Le 2 octobre, la Chambre des représentants a approuvé à une écrasante majorité une résolution qualifiant ce courant d’« illusion collective ». « Nous devons tous l’appeler ainsi : une secte malade », a déclaré Jim McGovern, représentant démocrate du Massachusset. La résolution était parrainée par son collègue du New Jersey, Tom Malinowski, accusé à plusieurs reprises de faire du lobbying pour des prédateurs sexuels et à ce titre cible de menaces de mort de la part des adeptes de QAnon.

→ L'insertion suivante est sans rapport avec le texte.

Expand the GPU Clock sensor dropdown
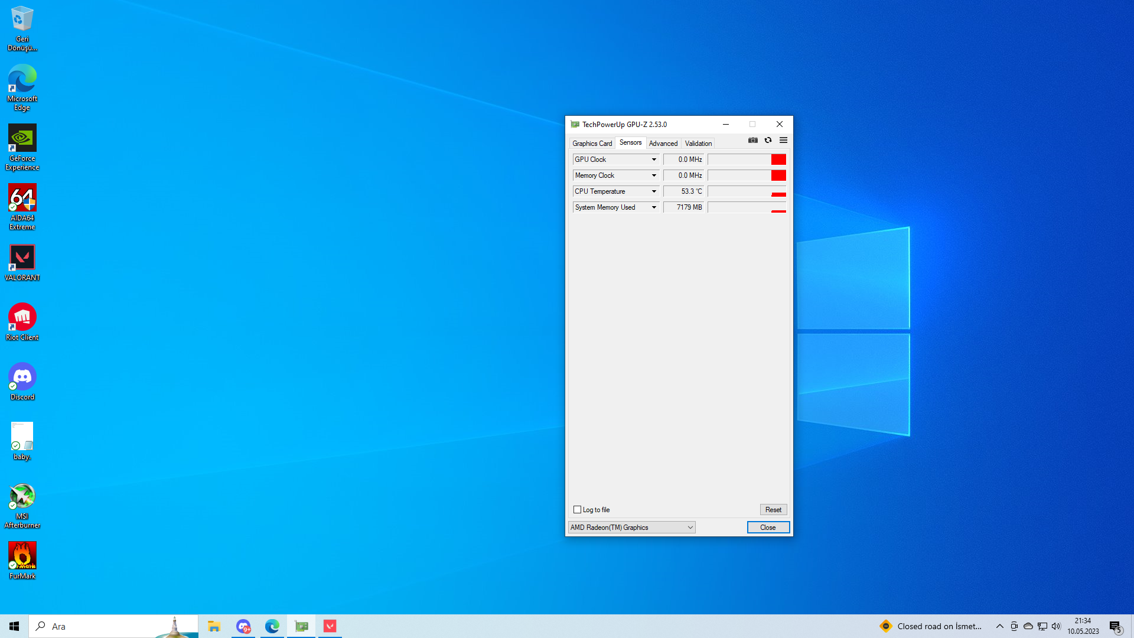 tap(654, 160)
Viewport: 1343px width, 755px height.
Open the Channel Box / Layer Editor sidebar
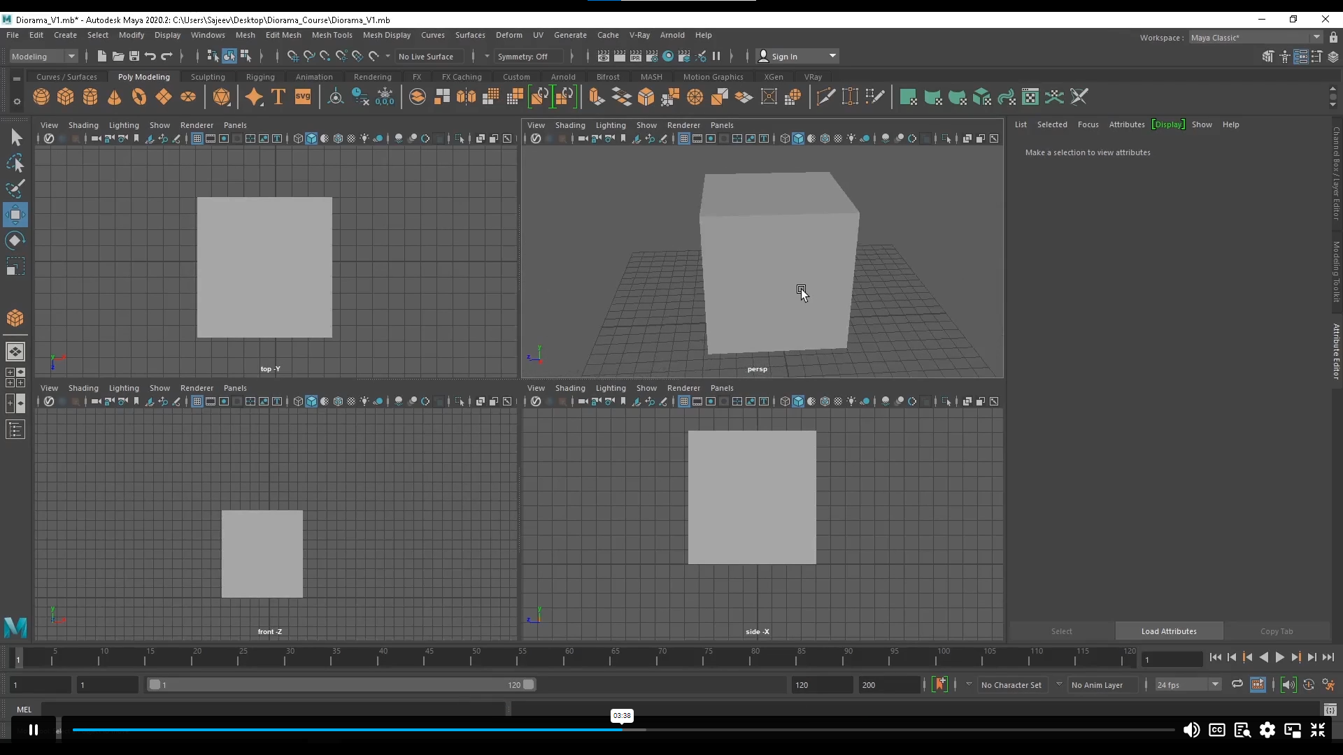pyautogui.click(x=1335, y=173)
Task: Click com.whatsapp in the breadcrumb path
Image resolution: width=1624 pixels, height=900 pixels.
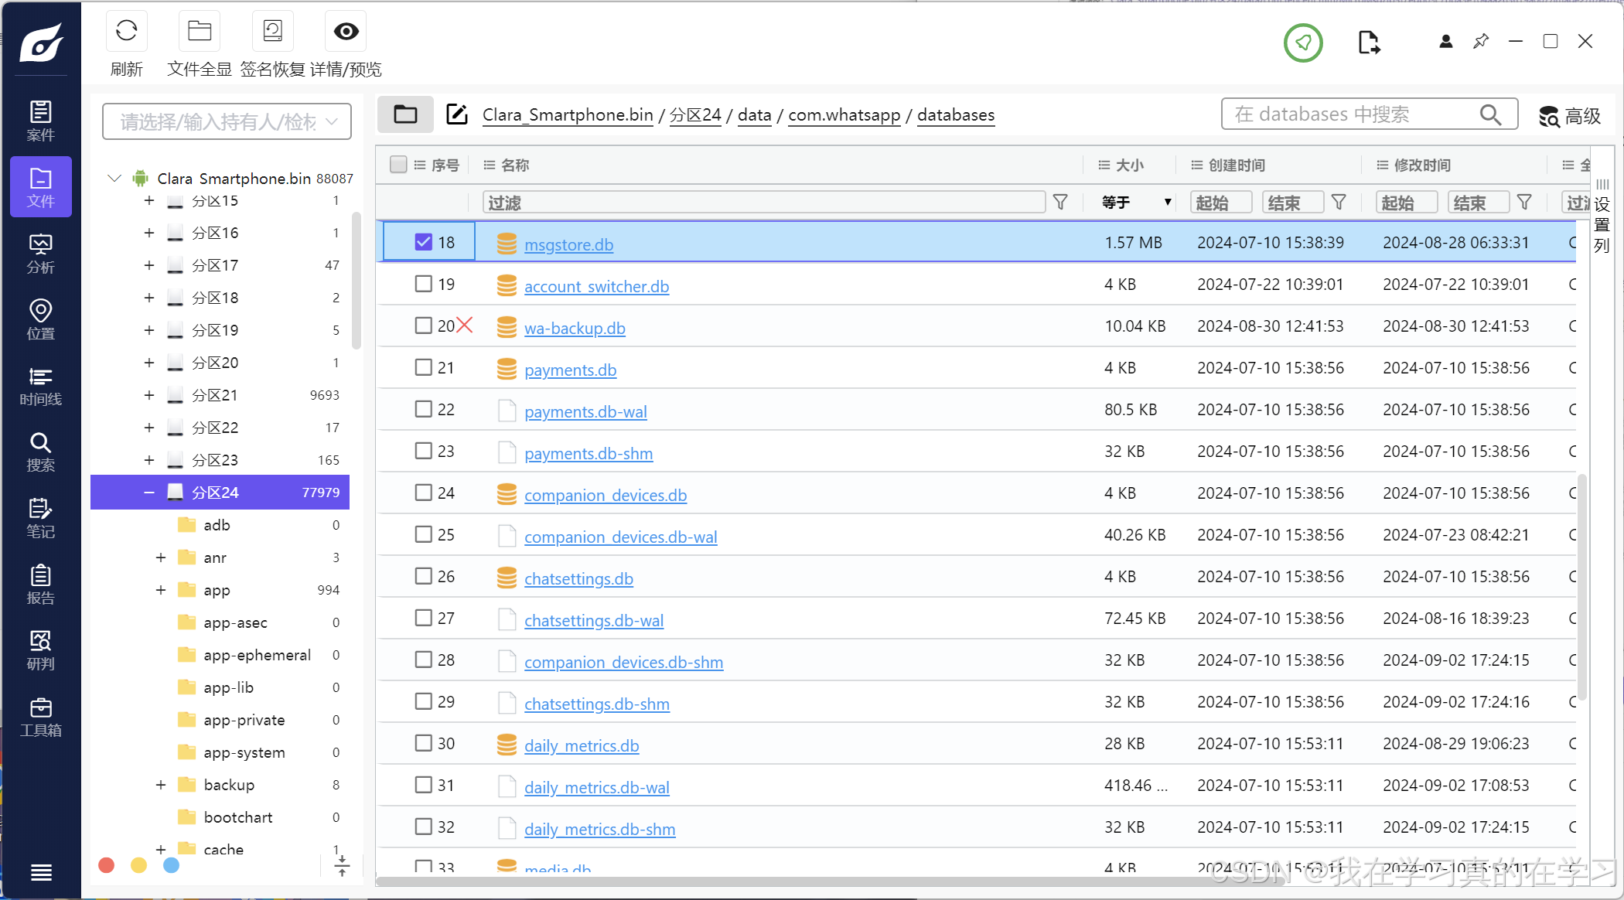Action: [844, 114]
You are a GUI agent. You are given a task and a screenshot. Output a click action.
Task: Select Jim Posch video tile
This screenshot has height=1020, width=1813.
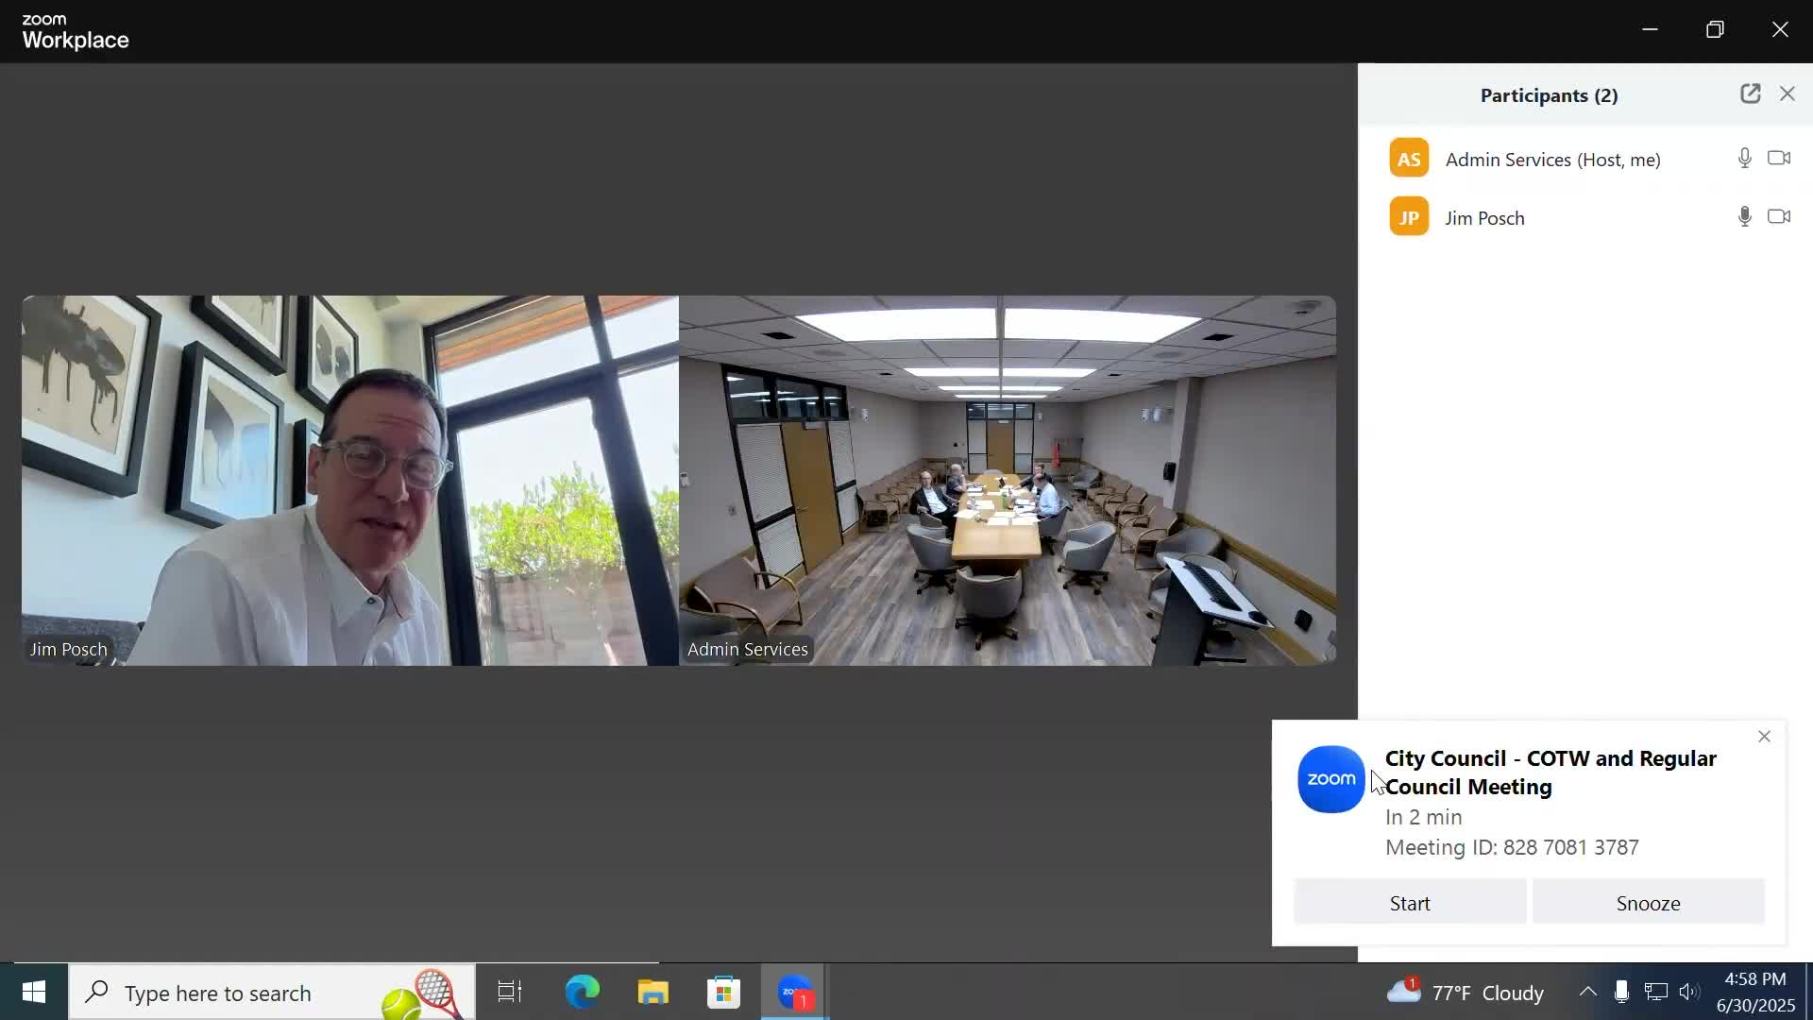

Conscient de la menace grandissante que ce mouvement représente, le géant Facebook a annoncé le 7 octobre le retrait de tous les comptes, pages et groupes liés à la mouvance de sa plateforme principale ainsi que d’Instagram. Jeudi 15 octobre, YouTube a annoncé à son tour le durcissement de ses règles. Les règlements de la plateforme de vidéos de Google interdisent désormais « les contenus qui ciblent des individus ou groupes de personnes avec des théories du complot qui ont été utilisées pour justifier des violences dans la vie réelle », indique un communiqué.

Le réseau social aux 2 milliards d’utilisateurs mensuels dit aussi avoir retiré des dizaines de milliers de vidéos liées à QAnon et interdit des centaines de chaînes, notamment pour avoir « menacé de recourir à la violence » ou « nié l'existence d’événements violents majeurs », comme l’Holocauste.